10年前の事故で溶け落ちた核燃料の冷却を続けている福島第一原子力発電所1号機と3号機で、核燃料がある格納容器の水位が低下していることがわかりました。東京電力は今月13日の地震が影響している可能性があるとする一方、溶け落ちた核燃料の冷却に問題はなく、外部への影響もないとしています。

東京電力によりますと、データの監視を続けている福島第一原発の1号機で18日夜、原子炉格納容器の水位の低下が確認されました。

詳しく調べたところ、1号機では、格納容器の底の部分から1メートル90センチほどだった水位が、40から70センチほど、3号機の格納容器でも、底の部分から6メートル30センチほどだった水位が、およそ30センチ低下したとみられるということです。

水位は、1号機で遅くとも15日、3号機で、遅くとも17日には下がり始め、19日現在、どちらも1日数センチの低下が続いているということです。

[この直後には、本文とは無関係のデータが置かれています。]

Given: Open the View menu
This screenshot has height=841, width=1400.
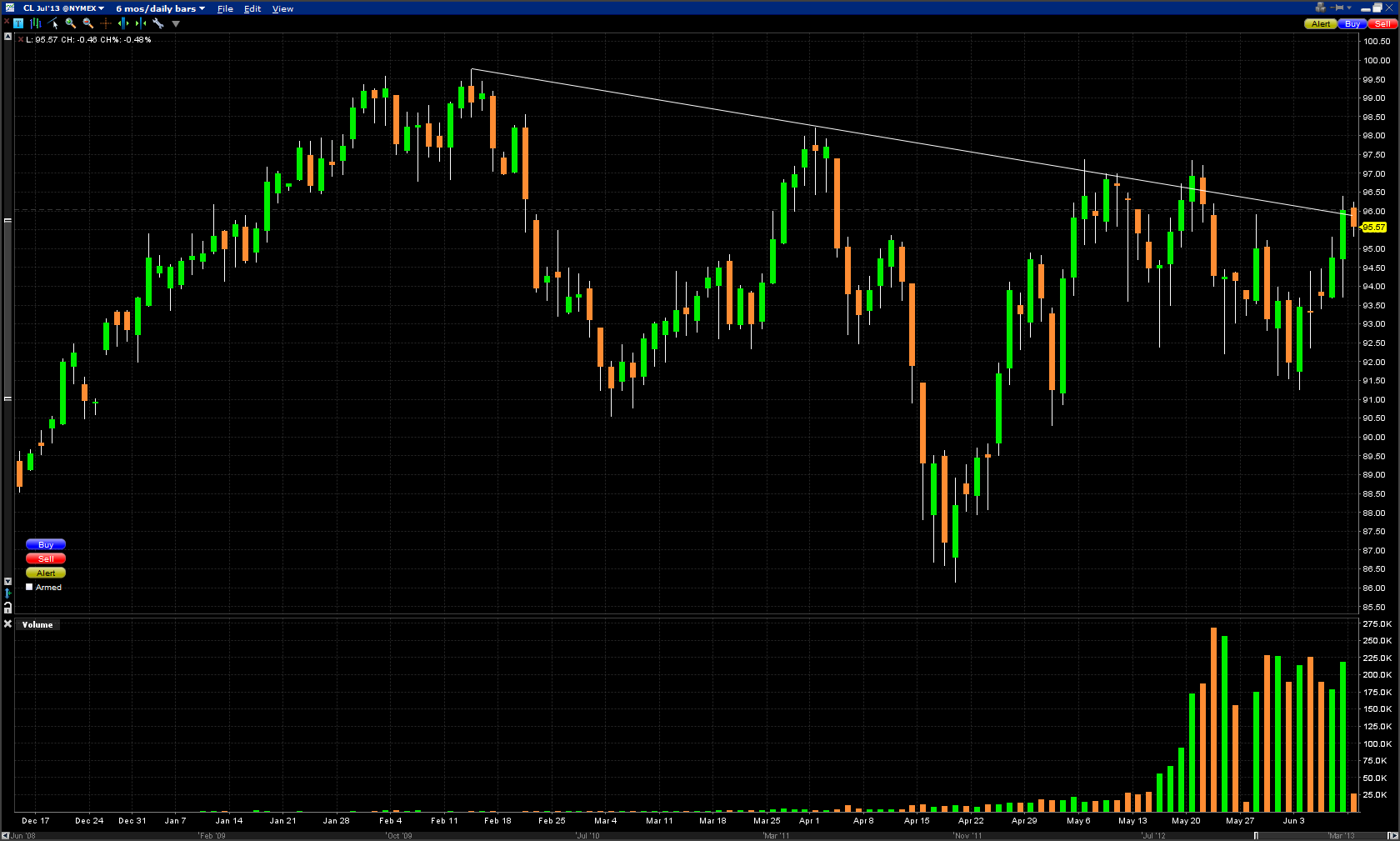Looking at the screenshot, I should pyautogui.click(x=282, y=8).
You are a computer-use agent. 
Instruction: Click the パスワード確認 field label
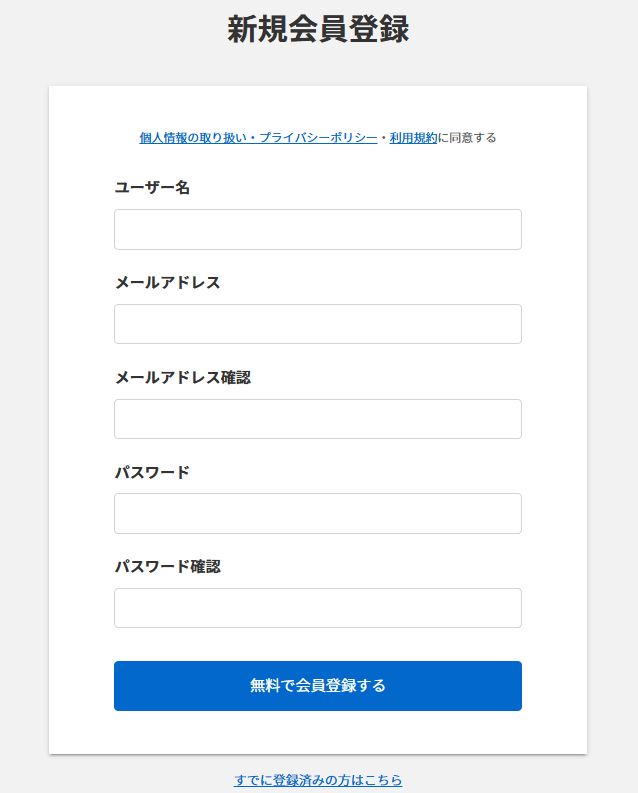[167, 566]
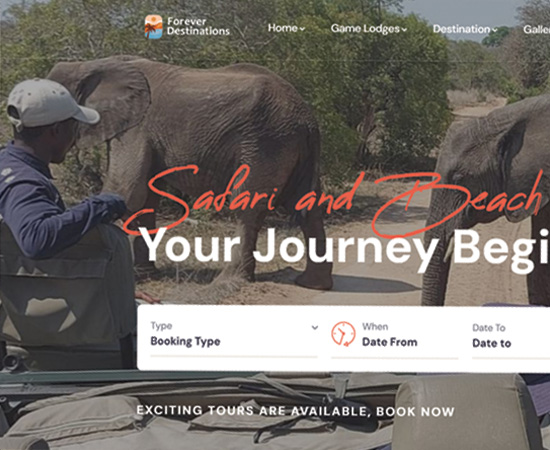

東京電力は、地震によって原発事故でできた損傷部分が広がるなどの影響を受け、建屋内に漏れ出る水の量が増えた可能性があるとしています。

格納容器内部にある、原子炉の底の部分にとりつけた温度計の値が上昇していないことや、原子炉への注水が継続されていることなどから、溶け落ちた核燃料の冷却に問題はないとしています。

また、格納容器内部の放射能のレベルのほか、構内や敷地境界の放射線量を測定するモニタリングポストなどの機器の値に異常はみられないことから、今のところ、外部への影響はないとしています。

東京電力はデータの監視を続け、水位の低下が続く場合は、原子炉への注水量を増やすことも検討するとしています。

原子力規制庁 “現状 影響はない”

東京電力の福島第一原発の1号機と3号機の原子炉格納容器の水位が下がっていることについて原子力規制庁は、原子炉の温度に大きな変動はなく溶け落ちた核燃料の冷却も現状、影響はないとしています。

原子力規制庁は引き続き、水位や温度の変化について監視を続けるとしています。